[Stored items]
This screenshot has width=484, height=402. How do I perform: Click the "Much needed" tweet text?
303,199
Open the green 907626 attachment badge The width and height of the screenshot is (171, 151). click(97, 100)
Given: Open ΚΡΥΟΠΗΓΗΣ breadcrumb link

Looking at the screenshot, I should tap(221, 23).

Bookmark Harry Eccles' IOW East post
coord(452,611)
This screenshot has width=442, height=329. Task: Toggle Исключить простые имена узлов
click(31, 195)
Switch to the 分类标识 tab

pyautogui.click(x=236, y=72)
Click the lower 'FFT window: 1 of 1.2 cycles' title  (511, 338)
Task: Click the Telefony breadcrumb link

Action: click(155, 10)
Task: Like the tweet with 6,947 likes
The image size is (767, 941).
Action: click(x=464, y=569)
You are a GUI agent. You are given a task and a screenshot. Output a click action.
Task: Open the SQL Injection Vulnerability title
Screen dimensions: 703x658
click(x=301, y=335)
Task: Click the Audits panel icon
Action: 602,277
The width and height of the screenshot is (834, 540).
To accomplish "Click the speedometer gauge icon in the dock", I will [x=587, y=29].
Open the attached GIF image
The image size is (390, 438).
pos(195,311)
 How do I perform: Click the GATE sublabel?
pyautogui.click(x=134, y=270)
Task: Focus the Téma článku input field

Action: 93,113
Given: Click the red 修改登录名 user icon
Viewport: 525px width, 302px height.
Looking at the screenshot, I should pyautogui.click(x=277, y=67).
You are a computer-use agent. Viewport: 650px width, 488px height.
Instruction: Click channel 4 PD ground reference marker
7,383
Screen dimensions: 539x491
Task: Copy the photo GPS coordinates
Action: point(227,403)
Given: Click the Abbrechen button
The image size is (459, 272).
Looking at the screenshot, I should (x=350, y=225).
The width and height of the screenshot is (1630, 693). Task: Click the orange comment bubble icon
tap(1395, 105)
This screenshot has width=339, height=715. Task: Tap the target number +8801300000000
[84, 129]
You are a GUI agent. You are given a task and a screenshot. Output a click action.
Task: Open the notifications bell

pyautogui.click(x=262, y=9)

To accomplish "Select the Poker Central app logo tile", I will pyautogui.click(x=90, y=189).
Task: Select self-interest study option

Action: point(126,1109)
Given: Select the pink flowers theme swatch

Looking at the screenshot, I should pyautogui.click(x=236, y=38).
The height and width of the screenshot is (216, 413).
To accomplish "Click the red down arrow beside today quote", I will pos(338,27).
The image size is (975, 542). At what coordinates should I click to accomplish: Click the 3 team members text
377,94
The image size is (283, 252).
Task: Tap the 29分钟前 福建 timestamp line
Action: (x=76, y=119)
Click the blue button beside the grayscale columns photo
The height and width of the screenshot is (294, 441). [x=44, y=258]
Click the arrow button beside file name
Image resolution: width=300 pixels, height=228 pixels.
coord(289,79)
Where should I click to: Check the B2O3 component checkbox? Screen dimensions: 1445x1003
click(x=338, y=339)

ACTION ITEM
Return each line of the records above exactly as it reads.

RESPONSE TO THIS TASK
This screenshot has width=484, height=402. How do I perform: Click the "Much needed" tweet text?
303,199
Open the green 907626 attachment badge The width and height of the screenshot is (171, 151). click(97, 100)
Given: Open ΚΡΥΟΠΗΓΗΣ breadcrumb link

Looking at the screenshot, I should tap(221, 23).

Bookmark Harry Eccles' IOW East post
coord(452,611)
This screenshot has width=442, height=329. Task: Toggle Исключить простые имена узлов
click(31, 195)
Switch to the 分类标识 tab

pyautogui.click(x=236, y=72)
Click the lower 'FFT window: 1 of 1.2 cycles' title  (511, 338)
Task: Click the Telefony breadcrumb link

Action: click(155, 10)
Task: Like the tweet with 6,947 likes
The image size is (767, 941).
Action: click(x=464, y=569)
You are a GUI agent. You are given a task and a screenshot. Output a click action.
Task: Open the SQL Injection Vulnerability title
Screen dimensions: 703x658
click(x=301, y=335)
Task: Click the Audits panel icon
Action: 602,277
The width and height of the screenshot is (834, 540).
To accomplish "Click the speedometer gauge icon in the dock", I will [x=587, y=29].
Open the attached GIF image
The image size is (390, 438).
pos(195,311)
 How do I perform: Click the GATE sublabel?
pyautogui.click(x=134, y=270)
Task: Focus the Téma článku input field

Action: 93,113
Given: Click the red 修改登录名 user icon
Viewport: 525px width, 302px height.
Looking at the screenshot, I should pyautogui.click(x=277, y=67).
You are a computer-use agent. Viewport: 650px width, 488px height.
Instruction: Click channel 4 PD ground reference marker
7,383
Screen dimensions: 539x491
Task: Copy the photo GPS coordinates
Action: point(227,403)
Given: Click the Abbrechen button
The image size is (459, 272).
Looking at the screenshot, I should (x=350, y=225).
The width and height of the screenshot is (1630, 693). Task: Click the orange comment bubble icon
tap(1395, 105)
This screenshot has width=339, height=715. Task: Tap the target number +8801300000000
[84, 129]
You are a GUI agent. You are given a task and a screenshot. Output a click action.
Task: Open the notifications bell

pyautogui.click(x=262, y=9)

To accomplish "Select the Poker Central app logo tile", I will pyautogui.click(x=90, y=189).
Task: Select self-interest study option

Action: point(126,1109)
Given: Select the pink flowers theme swatch

Looking at the screenshot, I should pyautogui.click(x=236, y=38).
The height and width of the screenshot is (216, 413).
To accomplish "Click the red down arrow beside today quote", I will pos(338,27).
The image size is (975, 542). At what coordinates should I click to accomplish: Click the 3 team members text
377,94
The image size is (283, 252).
Task: Tap the 29分钟前 福建 timestamp line
Action: (x=76, y=119)
Click the blue button beside the grayscale columns photo
The height and width of the screenshot is (294, 441). [x=44, y=258]
Click the arrow button beside file name
Image resolution: width=300 pixels, height=228 pixels.
coord(289,79)
Where should I click to: Check the B2O3 component checkbox? Screen dimensions: 1445x1003
click(x=338, y=339)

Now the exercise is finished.